> Your goal
Write out the records below word for word, please.

> Records provided

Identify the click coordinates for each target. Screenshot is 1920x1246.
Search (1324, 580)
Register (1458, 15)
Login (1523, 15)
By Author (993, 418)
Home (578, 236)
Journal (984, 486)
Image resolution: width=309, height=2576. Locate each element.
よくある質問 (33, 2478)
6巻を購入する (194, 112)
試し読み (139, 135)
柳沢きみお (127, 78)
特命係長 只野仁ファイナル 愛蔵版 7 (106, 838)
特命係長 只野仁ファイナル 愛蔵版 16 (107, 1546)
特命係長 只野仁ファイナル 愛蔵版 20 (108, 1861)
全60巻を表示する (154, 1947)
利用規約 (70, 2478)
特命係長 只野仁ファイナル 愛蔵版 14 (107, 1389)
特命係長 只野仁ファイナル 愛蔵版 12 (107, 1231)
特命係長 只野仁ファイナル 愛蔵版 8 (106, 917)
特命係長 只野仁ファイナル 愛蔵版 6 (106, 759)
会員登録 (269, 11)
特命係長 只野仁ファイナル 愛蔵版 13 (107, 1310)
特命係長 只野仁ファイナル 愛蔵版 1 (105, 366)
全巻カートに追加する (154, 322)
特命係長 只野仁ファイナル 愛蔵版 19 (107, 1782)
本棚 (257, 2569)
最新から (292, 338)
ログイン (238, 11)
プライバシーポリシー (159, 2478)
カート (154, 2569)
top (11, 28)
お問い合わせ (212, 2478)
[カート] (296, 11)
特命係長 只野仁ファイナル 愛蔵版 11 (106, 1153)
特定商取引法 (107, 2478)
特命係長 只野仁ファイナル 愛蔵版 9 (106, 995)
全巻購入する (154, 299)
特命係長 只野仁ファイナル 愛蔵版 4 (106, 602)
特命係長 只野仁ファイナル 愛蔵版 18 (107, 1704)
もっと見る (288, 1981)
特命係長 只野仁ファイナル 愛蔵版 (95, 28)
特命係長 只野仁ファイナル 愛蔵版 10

> Answer to this exercise
Identify the click coordinates for each target. Screenshot is 1920x1246.
Search (1324, 580)
Register (1458, 15)
Login (1523, 15)
By Author (993, 418)
Home (578, 236)
Journal (984, 486)
Image resolution: width=309, height=2576. Locate each element.
よくある質問 (33, 2478)
6巻を購入する (194, 112)
試し読み (139, 135)
柳沢きみお (127, 78)
特命係長 只野仁ファイナル 愛蔵版 7 (106, 838)
特命係長 只野仁ファイナル 愛蔵版 16 (107, 1546)
特命係長 只野仁ファイナル 愛蔵版 20 (108, 1861)
全60巻を表示する (154, 1947)
利用規約 (70, 2478)
特命係長 只野仁ファイナル 愛蔵版 14 (107, 1389)
特命係長 只野仁ファイナル 愛蔵版 12 (107, 1231)
特命係長 只野仁ファイナル 愛蔵版 8 (106, 917)
特命係長 只野仁ファイナル 愛蔵版 6 (106, 759)
会員登録 (269, 11)
特命係長 只野仁ファイナル 愛蔵版 13 (107, 1310)
特命係長 只野仁ファイナル 愛蔵版 1 (105, 366)
全巻カートに追加する (154, 322)
特命係長 只野仁ファイナル 愛蔵版 19 (107, 1782)
本棚 (257, 2569)
最新から (292, 338)
ログイン (238, 11)
プライバシーポリシー (159, 2478)
カート (154, 2569)
top (11, 28)
お問い合わせ (212, 2478)
[カート] (296, 11)
特命係長 只野仁ファイナル 愛蔵版 11 (106, 1153)
特定商取引法 (107, 2478)
特命係長 只野仁ファイナル 愛蔵版 9 (106, 995)
全巻購入する (154, 299)
特命係長 只野仁ファイナル 愛蔵版 4 (106, 602)
特命係長 只野仁ファイナル 愛蔵版 18 (107, 1704)
もっと見る (288, 1981)
特命係長 只野仁ファイナル 愛蔵版 (95, 28)
特命係長 只野仁ファイナル 愛蔵版 10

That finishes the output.